Gold
Gold has carried jewellery through most of human history. Pure gold is too soft for daily wear, so it is alloyed with other metals for strength, which is where karats, and colours, come from.
Why gold endures
Gold is rare and labour-intensive to mine, which underwrites its value. It does not rust, corrode, oxidise or tarnish, so a gold piece can last virtually forever. And it is the most malleable precious metal: it can be alloyed, shaped, melted and re-used, which is half the craft of remodelling.
Carats and colours
Gold is measured in carats, with 24ct being pure gold. Most fine jewellery is 18ct: 75% gold with 25% alloy. The alloy decides the colour.

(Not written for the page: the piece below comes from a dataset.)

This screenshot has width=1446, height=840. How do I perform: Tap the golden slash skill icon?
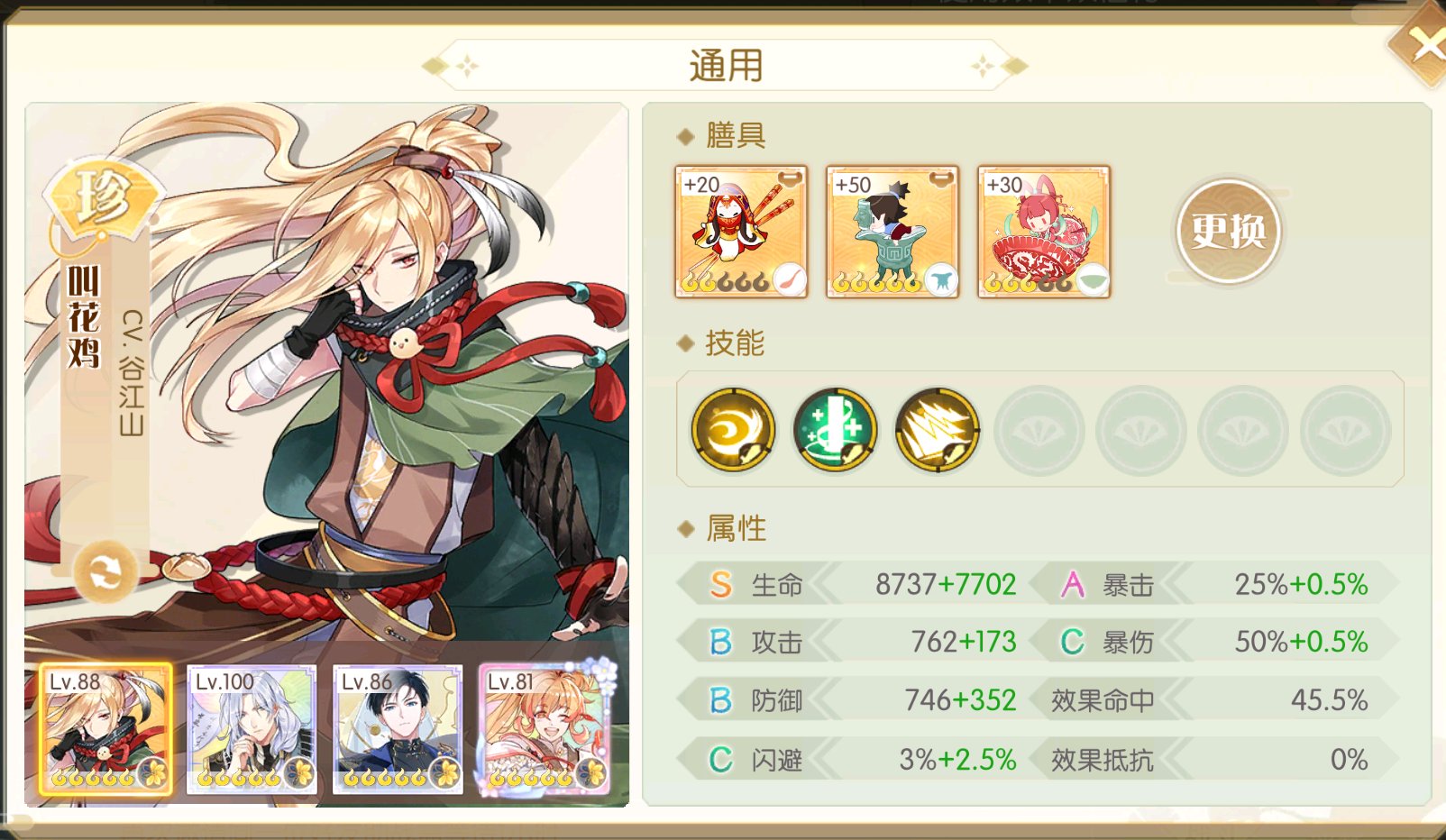tap(937, 430)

Yellow gold is the traditional look, gold as itself. White gold mixes pure gold with white metals such as palladium or silver; because 18ct white gold is still 75% yellow metal, it carries a slight warm tinge and is typically rhodium plated to read bright white. That plating wears with time, and a jeweller can re-plate it to restore the whiteness (we do this at the bench, often while you wait). Rose gold takes its pink from a higher share of copper in the alloy, and is beautiful in two-tone pieces and matched ring sets.
Buyer’s tip
Gold is the most widely used metal for fine jewellery: longer-lasting than silver, more affordable than platinum. Choose the colour by your skin tone and taste; yellow for the traditional look, white to flatter diamonds at a lower cost than platinum, rose for warmth. For quality diamonds and coloured gemstones, a white setting enhances the stone’s brilliance.